WHAT YOU NEED TO DO :: After finding the line that contains "Anzeigen Super-Deals (266, 2395)" in the entries below, retype it and every following line precisely, the last included.

····················

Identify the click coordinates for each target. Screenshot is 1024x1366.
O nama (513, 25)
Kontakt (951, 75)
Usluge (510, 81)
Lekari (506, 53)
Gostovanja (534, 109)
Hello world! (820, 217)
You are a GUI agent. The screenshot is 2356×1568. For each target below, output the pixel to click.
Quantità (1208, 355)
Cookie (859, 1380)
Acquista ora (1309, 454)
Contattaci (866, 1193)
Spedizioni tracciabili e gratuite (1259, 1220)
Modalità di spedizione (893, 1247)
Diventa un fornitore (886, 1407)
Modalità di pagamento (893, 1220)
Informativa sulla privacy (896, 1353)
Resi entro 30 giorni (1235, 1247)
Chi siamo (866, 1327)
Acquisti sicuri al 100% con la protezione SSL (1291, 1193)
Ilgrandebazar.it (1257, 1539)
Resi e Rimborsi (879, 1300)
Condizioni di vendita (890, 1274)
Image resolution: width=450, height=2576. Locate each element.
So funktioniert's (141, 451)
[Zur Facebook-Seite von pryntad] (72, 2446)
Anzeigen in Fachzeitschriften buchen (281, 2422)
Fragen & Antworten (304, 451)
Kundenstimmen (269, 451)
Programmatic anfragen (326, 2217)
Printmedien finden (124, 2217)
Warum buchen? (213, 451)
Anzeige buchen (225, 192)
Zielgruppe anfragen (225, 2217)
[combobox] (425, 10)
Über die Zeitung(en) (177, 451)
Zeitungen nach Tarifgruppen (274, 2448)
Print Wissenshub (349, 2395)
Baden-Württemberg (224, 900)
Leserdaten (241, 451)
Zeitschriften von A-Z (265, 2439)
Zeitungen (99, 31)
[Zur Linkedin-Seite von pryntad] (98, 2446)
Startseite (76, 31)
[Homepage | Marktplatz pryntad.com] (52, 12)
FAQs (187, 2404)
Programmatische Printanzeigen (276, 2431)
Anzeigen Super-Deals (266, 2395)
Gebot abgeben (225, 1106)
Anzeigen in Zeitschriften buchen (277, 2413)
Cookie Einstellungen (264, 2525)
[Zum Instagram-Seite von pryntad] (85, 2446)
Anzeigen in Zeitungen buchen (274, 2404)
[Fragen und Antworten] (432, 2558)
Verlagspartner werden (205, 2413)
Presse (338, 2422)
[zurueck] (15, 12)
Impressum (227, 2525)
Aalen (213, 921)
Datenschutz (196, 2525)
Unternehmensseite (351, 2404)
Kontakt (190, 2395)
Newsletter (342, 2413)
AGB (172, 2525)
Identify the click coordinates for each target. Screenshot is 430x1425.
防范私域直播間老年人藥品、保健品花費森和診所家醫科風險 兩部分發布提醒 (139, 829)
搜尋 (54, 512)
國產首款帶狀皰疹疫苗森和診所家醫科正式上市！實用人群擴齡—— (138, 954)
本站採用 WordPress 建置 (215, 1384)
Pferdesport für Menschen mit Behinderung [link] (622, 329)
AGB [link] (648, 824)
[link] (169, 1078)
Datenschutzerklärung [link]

····················

FINISHED EXERCISE ::
Anzeigen Super-Deals (266, 2395)
Gebot abgeben (225, 1106)
Anzeigen in Zeitschriften buchen (277, 2413)
Cookie Einstellungen (264, 2525)
[Zum Instagram-Seite von pryntad] (85, 2446)
Anzeigen in Zeitungen buchen (274, 2404)
[Fragen und Antworten] (432, 2558)
Verlagspartner werden (205, 2413)
Presse (338, 2422)
[zurueck] (15, 12)
Impressum (227, 2525)
Aalen (213, 921)
Datenschutz (196, 2525)
Unternehmensseite (351, 2404)
Kontakt (190, 2395)
Newsletter (342, 2413)
AGB (172, 2525)
Identify the click coordinates for each target. Screenshot is 430x1425.
防范私域直播間老年人藥品、保健品花費森和診所家醫科風險 兩部分發布提醒 (139, 829)
搜尋 (54, 512)
國產首款帶狀皰疹疫苗森和診所家醫科正式上市！實用人群擴齡—— (138, 954)
本站採用 WordPress 建置 (215, 1384)
Pferdesport für Menschen mit Behinderung [link] (622, 329)
AGB [link] (648, 824)
[link] (169, 1078)
Datenschutzerklärung [link]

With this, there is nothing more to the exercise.